Wednesday, October 27, 2010

Khadr's Kangaroo Kourt

This reminds me of those old films that recorded an anti-Nazi being harangued by a German judge before being summarily condemned.

The prosecution in the Khadr case has called a forensic psychiatrist to give evidence that both indicts America for the conditions at Guantanamo and seeks to punish Khadr for them.  This is insane.

The psychiatrist says Khadr is enormously dangerous because, during his years as an American captive at Guantanamo, he was steeped in Islamic radicalism.   In other words, the Americans put this child soldier in a place where he could be freely indoctrinated in radicalism - in their very own super prison under their very own control.  

Isn't the Child Soldier protocol specifically intended to recognize that kids can be indoctrinated by adults to do or believe almost anything?   Isn't the Child Soldier protocol intended to therefore see child combatants as victims in need of protection and rehabilitation when they're captured?  Doesn't just about everything the Americans did with and to Khadr while he was their captive just fly in the face of the Child Soldier protocol which the U.S. has itself signed?

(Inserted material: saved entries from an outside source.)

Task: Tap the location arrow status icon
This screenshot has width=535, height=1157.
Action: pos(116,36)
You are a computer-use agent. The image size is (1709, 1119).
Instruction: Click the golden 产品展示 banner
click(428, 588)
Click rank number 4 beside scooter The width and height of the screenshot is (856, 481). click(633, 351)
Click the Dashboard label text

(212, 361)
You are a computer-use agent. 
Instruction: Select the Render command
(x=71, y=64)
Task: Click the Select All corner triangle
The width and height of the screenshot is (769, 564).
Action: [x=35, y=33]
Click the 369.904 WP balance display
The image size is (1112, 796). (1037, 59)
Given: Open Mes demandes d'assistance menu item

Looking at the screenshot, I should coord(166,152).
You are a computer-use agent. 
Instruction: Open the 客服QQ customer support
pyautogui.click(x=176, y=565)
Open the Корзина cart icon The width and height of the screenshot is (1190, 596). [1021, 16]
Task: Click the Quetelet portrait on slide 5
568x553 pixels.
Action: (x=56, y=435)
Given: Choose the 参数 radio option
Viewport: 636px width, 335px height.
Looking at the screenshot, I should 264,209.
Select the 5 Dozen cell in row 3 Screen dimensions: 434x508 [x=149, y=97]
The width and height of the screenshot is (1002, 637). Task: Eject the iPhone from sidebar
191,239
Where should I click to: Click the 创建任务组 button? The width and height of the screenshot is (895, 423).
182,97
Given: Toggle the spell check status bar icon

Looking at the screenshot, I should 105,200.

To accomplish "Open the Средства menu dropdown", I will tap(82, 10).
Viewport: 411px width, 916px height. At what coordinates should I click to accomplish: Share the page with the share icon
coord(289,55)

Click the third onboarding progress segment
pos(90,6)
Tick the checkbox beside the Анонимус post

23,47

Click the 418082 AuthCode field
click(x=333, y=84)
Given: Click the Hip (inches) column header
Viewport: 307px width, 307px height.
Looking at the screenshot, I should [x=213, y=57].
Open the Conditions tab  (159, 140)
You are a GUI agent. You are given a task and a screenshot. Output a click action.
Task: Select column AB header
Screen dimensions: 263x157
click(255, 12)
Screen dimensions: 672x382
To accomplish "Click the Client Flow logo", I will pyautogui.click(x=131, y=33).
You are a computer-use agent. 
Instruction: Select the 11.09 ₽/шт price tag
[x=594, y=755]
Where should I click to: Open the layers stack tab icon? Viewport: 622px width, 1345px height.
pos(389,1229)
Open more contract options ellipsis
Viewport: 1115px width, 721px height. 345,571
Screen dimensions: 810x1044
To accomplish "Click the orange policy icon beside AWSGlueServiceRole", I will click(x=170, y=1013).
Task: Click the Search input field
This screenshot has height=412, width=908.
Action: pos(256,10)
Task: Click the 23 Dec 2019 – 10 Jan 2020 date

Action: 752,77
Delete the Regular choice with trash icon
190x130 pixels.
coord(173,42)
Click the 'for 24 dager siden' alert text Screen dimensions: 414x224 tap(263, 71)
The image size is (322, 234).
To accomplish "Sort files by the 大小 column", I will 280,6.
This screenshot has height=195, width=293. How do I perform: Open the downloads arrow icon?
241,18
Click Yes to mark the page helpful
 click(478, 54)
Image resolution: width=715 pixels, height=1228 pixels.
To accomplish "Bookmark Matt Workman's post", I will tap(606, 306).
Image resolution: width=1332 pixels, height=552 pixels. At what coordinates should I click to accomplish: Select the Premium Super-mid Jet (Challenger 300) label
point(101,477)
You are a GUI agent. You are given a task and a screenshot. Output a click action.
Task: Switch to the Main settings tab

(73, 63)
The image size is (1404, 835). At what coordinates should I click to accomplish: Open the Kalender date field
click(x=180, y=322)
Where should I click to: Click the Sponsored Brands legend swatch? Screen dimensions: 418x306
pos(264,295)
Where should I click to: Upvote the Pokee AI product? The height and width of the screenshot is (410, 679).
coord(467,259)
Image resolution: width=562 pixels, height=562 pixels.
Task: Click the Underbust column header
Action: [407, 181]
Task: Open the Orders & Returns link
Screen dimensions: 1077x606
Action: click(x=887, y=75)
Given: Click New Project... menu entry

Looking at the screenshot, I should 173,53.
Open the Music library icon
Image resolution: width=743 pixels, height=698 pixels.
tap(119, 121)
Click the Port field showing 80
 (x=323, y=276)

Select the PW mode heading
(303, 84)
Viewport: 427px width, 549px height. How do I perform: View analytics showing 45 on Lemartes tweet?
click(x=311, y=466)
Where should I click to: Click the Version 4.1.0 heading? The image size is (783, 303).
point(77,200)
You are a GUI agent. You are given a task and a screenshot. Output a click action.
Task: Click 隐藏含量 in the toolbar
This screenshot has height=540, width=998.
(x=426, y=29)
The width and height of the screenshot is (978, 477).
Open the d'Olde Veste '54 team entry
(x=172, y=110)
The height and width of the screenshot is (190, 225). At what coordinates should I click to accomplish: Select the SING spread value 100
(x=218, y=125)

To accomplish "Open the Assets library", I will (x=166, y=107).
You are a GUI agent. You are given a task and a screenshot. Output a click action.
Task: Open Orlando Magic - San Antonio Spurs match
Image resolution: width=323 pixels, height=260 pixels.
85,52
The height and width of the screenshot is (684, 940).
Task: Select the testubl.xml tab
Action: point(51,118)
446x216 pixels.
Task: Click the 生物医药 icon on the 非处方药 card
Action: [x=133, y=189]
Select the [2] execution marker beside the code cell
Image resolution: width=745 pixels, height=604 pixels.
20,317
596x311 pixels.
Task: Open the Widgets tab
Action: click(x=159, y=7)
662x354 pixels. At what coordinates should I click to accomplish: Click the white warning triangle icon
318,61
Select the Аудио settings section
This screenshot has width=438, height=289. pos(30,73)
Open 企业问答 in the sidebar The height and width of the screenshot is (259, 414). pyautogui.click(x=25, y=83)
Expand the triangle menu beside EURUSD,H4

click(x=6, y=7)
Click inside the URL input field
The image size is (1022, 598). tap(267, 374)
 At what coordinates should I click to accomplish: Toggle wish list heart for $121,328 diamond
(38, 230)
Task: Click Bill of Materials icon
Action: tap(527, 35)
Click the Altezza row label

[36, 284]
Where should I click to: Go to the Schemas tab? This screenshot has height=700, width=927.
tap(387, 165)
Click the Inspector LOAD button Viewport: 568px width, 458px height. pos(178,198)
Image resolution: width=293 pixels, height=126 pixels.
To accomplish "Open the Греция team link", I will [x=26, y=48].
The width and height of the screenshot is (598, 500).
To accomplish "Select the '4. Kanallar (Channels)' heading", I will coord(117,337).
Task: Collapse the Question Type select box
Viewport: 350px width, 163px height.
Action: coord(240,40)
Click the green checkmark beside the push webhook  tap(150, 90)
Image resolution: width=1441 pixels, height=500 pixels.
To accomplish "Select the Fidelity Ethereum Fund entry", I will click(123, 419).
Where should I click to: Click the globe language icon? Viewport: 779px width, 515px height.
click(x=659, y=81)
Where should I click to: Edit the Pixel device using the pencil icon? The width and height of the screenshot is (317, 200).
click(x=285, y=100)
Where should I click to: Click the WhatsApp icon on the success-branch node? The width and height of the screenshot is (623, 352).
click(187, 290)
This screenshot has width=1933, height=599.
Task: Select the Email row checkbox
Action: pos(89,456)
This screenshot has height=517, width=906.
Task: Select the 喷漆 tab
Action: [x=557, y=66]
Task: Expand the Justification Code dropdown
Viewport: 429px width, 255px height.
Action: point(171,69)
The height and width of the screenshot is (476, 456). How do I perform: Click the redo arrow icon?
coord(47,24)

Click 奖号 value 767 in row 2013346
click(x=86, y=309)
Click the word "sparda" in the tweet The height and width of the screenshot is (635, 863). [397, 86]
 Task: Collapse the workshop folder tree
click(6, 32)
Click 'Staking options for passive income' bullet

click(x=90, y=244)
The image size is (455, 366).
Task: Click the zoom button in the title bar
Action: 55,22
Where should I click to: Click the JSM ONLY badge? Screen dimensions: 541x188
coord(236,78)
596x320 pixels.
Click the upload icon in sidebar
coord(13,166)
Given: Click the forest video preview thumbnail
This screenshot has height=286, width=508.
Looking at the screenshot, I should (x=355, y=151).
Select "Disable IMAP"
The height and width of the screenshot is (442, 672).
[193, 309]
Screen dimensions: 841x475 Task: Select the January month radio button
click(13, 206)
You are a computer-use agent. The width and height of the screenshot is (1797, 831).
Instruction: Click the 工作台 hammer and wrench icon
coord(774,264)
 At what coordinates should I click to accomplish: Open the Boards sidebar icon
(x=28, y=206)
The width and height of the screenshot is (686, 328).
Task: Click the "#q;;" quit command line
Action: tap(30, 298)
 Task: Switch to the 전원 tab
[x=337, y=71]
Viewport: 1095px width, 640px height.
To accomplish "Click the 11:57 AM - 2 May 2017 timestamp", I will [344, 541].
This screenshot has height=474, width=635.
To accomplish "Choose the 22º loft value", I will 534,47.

Instead of meeting its obligations to give Khadr protection and rehabilitation, the United States left him to stew in a cauldron of  Islamic radicalism called Guantanamo,  a cauldron of their own making, and then seek to blame him for the very conditions they imposed on him.

Only in a total kangaroo court would that sort of argument be received.  It's the sort of thing that erases any doubt about the fairness and integrity of the military tribunal that will pass judgment on Omar Khadr.

1 comment:

  1. I see this post has come to the attention of someone at Headquarters, USAISC, in Arlington, Virginia. That would be the U.S. Army Information Systems Command, a branch of military intelligence. Of course if the American military had any intelligence they wouldn't have left Khadr to be steeped in Islamist radicalism at Gitmo all those years. I guess it really is an oxymoron.